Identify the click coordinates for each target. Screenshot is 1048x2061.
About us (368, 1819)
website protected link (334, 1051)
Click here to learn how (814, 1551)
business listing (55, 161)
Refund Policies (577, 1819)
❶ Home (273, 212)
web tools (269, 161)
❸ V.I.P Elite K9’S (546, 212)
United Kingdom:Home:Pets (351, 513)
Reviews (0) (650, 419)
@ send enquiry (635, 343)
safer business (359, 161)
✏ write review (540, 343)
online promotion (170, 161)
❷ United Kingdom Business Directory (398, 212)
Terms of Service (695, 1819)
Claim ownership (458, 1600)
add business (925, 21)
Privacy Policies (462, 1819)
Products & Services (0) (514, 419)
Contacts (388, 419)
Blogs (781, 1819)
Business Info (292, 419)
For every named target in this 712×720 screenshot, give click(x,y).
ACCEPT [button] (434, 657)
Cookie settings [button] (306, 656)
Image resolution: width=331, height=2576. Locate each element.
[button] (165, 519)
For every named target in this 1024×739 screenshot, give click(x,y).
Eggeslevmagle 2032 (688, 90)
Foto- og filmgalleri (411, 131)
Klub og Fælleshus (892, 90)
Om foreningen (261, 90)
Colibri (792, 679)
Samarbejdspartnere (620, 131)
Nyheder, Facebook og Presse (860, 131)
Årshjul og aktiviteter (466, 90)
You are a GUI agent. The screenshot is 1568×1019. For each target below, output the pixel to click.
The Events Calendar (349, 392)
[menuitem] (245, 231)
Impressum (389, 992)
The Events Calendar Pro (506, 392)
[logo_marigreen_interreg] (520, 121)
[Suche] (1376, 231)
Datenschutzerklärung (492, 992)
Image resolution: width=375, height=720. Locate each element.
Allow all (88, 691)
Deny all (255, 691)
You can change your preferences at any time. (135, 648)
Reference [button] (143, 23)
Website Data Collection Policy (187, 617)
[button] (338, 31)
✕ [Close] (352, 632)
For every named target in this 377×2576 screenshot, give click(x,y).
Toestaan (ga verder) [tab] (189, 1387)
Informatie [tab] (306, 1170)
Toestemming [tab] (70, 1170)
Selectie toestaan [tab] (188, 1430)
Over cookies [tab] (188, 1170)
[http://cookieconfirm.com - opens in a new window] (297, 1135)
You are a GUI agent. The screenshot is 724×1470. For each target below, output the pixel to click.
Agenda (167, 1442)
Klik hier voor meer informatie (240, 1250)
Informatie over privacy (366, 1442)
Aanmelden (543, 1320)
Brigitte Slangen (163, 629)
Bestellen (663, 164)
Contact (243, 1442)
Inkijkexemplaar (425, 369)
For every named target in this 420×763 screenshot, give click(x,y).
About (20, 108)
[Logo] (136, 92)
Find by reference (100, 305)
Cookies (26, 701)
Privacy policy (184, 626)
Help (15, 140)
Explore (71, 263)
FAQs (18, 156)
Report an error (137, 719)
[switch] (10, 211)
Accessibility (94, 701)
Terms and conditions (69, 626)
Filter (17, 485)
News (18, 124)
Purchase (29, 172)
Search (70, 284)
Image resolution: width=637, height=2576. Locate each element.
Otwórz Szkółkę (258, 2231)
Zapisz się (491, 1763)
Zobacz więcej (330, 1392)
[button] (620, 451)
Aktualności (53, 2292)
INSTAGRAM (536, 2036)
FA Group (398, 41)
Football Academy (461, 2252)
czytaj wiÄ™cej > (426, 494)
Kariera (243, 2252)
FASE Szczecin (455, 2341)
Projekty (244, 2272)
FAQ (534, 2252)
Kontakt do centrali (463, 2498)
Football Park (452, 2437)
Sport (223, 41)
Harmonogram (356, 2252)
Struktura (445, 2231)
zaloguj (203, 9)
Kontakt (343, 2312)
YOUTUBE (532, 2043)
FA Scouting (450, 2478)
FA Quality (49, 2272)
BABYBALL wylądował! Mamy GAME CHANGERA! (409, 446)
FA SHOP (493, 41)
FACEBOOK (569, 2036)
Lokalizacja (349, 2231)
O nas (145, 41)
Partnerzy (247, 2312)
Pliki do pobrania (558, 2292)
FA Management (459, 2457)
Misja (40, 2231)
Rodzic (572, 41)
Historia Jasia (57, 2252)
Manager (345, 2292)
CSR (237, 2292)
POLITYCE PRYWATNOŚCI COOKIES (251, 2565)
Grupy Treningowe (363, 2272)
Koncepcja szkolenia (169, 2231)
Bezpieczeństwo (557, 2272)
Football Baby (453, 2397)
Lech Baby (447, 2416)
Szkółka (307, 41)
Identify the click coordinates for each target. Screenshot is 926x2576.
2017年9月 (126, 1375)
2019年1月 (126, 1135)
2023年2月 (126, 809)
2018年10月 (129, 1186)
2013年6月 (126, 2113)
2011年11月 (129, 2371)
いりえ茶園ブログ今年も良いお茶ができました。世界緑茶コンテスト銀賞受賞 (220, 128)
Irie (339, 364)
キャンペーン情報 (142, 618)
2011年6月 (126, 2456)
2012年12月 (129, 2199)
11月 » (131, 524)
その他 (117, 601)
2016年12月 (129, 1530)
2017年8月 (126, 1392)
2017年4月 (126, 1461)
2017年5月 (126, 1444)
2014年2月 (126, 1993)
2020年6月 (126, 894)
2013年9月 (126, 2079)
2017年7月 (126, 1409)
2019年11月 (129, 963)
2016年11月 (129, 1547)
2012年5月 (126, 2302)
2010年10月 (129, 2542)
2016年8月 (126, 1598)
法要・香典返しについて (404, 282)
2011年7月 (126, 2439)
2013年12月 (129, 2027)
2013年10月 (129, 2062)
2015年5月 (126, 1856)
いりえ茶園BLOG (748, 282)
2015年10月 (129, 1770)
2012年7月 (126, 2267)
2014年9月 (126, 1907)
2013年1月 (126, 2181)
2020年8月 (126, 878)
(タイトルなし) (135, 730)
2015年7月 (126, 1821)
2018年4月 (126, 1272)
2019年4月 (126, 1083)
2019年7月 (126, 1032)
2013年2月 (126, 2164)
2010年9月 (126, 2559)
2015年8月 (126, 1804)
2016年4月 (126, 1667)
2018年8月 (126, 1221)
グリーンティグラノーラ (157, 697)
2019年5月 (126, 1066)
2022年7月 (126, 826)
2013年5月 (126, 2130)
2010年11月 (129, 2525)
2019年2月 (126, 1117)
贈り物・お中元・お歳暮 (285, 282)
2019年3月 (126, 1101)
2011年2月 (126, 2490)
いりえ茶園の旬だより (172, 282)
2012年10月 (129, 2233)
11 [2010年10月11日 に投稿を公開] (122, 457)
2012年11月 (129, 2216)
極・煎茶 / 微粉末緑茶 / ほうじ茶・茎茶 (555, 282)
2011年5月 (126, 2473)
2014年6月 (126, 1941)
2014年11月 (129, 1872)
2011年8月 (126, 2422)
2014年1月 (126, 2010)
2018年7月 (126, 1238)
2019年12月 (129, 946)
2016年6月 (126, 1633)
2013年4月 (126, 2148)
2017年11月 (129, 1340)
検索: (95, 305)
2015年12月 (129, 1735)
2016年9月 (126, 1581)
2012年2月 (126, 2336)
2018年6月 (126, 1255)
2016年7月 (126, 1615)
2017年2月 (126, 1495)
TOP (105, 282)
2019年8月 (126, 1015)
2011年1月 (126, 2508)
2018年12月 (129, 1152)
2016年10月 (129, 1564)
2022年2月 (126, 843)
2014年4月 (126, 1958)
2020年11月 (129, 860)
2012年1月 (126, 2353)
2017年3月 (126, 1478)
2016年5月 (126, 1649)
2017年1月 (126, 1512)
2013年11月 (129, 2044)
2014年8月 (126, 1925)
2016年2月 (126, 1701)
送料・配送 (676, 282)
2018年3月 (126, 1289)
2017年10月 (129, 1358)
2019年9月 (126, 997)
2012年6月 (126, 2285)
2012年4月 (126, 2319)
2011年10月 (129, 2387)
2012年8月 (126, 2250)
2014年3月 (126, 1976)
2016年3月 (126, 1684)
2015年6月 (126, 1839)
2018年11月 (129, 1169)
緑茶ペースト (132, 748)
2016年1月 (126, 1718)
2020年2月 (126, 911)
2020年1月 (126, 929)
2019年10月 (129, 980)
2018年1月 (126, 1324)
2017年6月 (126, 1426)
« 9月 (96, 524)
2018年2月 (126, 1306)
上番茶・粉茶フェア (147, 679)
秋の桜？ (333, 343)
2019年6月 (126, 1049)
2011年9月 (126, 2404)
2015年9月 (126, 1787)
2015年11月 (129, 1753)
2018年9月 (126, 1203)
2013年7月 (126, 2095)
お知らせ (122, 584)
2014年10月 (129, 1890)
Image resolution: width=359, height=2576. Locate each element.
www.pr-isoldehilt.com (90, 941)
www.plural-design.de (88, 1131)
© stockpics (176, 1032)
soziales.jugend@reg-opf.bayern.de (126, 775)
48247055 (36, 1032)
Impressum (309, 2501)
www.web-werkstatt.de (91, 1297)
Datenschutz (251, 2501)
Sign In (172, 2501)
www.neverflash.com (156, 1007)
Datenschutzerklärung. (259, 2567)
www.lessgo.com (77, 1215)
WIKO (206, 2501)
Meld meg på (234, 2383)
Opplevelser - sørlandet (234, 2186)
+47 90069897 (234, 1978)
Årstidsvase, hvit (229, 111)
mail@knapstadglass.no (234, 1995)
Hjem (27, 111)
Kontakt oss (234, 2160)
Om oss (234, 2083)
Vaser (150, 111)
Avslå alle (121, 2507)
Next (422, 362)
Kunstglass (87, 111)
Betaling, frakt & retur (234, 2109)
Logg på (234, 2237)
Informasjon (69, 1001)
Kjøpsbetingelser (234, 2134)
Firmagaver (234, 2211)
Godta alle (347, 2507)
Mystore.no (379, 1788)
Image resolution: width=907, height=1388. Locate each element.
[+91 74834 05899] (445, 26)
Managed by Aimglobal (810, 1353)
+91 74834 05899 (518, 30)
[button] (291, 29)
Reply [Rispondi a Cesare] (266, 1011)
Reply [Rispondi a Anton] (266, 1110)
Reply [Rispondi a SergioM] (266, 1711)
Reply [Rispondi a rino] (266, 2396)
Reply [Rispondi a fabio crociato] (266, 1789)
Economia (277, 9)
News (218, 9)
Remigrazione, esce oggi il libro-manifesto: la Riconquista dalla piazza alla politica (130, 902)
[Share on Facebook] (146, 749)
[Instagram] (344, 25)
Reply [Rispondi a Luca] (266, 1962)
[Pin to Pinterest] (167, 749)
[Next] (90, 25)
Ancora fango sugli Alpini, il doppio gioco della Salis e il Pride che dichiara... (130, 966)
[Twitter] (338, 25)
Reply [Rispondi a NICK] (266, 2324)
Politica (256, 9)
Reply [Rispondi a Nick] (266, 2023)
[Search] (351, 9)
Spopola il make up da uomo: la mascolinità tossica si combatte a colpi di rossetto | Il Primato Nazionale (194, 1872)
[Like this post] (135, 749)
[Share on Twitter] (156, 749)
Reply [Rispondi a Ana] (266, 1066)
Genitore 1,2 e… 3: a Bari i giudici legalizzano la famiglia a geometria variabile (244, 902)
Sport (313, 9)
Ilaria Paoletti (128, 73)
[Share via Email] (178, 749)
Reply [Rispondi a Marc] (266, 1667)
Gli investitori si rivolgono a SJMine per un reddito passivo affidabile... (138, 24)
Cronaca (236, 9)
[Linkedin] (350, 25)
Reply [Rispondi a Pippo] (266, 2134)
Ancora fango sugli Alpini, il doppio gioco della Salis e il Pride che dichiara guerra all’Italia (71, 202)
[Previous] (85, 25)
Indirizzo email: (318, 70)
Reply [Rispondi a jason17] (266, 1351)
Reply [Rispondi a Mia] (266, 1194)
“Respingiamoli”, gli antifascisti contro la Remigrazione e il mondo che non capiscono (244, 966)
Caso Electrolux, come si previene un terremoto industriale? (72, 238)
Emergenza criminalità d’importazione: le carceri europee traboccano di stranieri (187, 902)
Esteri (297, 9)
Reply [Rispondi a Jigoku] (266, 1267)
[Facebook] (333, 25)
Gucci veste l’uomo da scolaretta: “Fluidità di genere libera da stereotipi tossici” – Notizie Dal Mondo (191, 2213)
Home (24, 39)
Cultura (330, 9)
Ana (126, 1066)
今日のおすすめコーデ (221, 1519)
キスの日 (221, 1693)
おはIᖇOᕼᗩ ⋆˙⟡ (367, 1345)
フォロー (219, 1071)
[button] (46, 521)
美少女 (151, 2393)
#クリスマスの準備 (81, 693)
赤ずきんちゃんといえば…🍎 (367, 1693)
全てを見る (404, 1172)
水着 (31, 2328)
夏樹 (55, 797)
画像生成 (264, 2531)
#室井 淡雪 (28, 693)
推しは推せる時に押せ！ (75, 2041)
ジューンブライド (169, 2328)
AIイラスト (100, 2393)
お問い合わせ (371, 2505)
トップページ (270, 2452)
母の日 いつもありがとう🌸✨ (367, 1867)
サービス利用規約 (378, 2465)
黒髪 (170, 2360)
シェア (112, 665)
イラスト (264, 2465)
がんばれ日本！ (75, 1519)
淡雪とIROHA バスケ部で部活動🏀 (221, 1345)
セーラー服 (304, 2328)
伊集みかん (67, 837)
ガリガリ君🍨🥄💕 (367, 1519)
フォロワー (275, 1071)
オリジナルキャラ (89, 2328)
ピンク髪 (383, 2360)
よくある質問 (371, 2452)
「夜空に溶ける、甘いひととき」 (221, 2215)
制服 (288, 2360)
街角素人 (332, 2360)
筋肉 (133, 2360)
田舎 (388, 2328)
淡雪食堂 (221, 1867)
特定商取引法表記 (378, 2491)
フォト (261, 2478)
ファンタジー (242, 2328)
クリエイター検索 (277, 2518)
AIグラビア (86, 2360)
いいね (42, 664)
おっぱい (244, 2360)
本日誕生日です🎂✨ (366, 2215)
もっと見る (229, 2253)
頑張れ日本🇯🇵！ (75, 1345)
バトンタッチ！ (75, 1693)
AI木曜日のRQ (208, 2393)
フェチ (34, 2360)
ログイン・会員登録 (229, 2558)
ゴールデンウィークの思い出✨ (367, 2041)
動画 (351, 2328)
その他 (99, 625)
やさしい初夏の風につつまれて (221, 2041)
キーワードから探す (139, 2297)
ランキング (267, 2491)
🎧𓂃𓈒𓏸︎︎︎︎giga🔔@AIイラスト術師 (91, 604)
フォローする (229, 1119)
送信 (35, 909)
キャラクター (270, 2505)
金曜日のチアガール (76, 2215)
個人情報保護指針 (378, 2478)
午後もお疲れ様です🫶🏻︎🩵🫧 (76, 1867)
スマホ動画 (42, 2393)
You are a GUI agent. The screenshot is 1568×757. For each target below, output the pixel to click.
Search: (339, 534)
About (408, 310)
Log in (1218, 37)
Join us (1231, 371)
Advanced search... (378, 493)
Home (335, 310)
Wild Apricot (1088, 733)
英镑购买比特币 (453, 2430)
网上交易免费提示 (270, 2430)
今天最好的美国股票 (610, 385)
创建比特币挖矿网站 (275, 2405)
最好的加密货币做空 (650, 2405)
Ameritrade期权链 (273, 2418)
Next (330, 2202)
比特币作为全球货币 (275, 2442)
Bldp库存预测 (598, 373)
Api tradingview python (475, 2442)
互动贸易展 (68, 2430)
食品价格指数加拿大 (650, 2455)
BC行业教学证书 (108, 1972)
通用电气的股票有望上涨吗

--

▶ **Stated goal**: Rewrite the lines from the one containing "Over cookies [tab] (188, 1170)" through the one containing "Contact (243, 1442)", both included, with "Bestellen" changed to "Kopen" and nothing else altered.

▶ **Solved exercise**:
Over cookies [tab] (188, 1170)
[http://cookieconfirm.com - opens in a new window] (297, 1135)
You are a GUI agent. The screenshot is 724×1470. For each target below, output the pixel to click.
Agenda (167, 1442)
Klik hier voor meer informatie (240, 1250)
Informatie over privacy (366, 1442)
Aanmelden (543, 1320)
Brigitte Slangen (163, 629)
Kopen (663, 164)
Contact (243, 1442)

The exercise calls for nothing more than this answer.